-- Record excerpts --

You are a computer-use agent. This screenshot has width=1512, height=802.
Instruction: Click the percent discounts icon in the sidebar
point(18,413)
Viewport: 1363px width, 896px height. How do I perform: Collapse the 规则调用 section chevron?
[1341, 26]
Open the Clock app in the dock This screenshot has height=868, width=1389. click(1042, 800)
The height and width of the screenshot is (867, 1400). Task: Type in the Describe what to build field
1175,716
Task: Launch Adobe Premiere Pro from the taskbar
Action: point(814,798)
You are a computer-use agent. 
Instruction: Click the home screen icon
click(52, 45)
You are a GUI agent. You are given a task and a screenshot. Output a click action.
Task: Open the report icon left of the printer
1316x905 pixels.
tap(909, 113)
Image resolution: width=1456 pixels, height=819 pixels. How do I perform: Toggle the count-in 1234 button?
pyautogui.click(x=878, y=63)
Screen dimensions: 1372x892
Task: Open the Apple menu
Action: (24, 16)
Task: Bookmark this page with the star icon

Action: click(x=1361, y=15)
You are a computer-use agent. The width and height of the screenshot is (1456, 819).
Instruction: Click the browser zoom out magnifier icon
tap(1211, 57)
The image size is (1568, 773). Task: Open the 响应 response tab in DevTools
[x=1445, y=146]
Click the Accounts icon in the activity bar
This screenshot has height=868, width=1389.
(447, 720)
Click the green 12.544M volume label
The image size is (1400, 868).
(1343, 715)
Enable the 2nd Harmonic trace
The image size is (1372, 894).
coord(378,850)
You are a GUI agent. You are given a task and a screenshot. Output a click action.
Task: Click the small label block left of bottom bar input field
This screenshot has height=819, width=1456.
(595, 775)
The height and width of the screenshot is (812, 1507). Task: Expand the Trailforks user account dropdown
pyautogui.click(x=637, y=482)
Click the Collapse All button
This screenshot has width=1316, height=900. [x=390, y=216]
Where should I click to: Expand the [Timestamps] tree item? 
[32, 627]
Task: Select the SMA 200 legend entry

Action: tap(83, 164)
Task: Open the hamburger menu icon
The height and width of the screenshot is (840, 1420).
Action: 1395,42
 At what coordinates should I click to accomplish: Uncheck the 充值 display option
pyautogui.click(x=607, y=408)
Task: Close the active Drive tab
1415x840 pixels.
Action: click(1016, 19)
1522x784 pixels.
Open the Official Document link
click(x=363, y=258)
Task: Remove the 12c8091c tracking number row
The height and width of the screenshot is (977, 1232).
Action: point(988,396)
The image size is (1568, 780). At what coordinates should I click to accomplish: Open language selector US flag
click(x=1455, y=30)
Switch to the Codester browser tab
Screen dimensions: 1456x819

-- Your objective --
Reproduce the entries above exactly.

-- Response area --
You are a computer-use agent. This screenshot has width=1512, height=802.
Instruction: Click the percent discounts icon in the sidebar
point(18,413)
Viewport: 1363px width, 896px height. How do I perform: Collapse the 规则调用 section chevron?
[1341, 26]
Open the Clock app in the dock This screenshot has height=868, width=1389. click(1042, 800)
The height and width of the screenshot is (867, 1400). Task: Type in the Describe what to build field
1175,716
Task: Launch Adobe Premiere Pro from the taskbar
Action: point(814,798)
You are a computer-use agent. 
Instruction: Click the home screen icon
click(52, 45)
You are a GUI agent. You are given a task and a screenshot. Output a click action.
Task: Open the report icon left of the printer
1316x905 pixels.
tap(909, 113)
Image resolution: width=1456 pixels, height=819 pixels. How do I perform: Toggle the count-in 1234 button?
pyautogui.click(x=878, y=63)
Screen dimensions: 1372x892
Task: Open the Apple menu
Action: (24, 16)
Task: Bookmark this page with the star icon

Action: click(x=1361, y=15)
You are a computer-use agent. The width and height of the screenshot is (1456, 819).
Instruction: Click the browser zoom out magnifier icon
tap(1211, 57)
The image size is (1568, 773). Task: Open the 响应 response tab in DevTools
[x=1445, y=146]
Click the Accounts icon in the activity bar
This screenshot has height=868, width=1389.
(447, 720)
Click the green 12.544M volume label
The image size is (1400, 868).
(1343, 715)
Enable the 2nd Harmonic trace
The image size is (1372, 894).
coord(378,850)
You are a GUI agent. You are given a task and a screenshot. Output a click action.
Task: Click the small label block left of bottom bar input field
This screenshot has height=819, width=1456.
(595, 775)
The height and width of the screenshot is (812, 1507). Task: Expand the Trailforks user account dropdown
pyautogui.click(x=637, y=482)
Click the Collapse All button
This screenshot has width=1316, height=900. [x=390, y=216]
Where should I click to: Expand the [Timestamps] tree item? 
[32, 627]
Task: Select the SMA 200 legend entry

Action: tap(83, 164)
Task: Open the hamburger menu icon
The height and width of the screenshot is (840, 1420).
Action: 1395,42
 At what coordinates should I click to accomplish: Uncheck the 充值 display option
pyautogui.click(x=607, y=408)
Task: Close the active Drive tab
1415x840 pixels.
Action: click(1016, 19)
1522x784 pixels.
Open the Official Document link
click(x=363, y=258)
Task: Remove the 12c8091c tracking number row
The height and width of the screenshot is (977, 1232).
Action: point(988,396)
The image size is (1568, 780). At what coordinates should I click to accomplish: Open language selector US flag
click(x=1455, y=30)
Switch to the Codester browser tab
Screen dimensions: 1456x819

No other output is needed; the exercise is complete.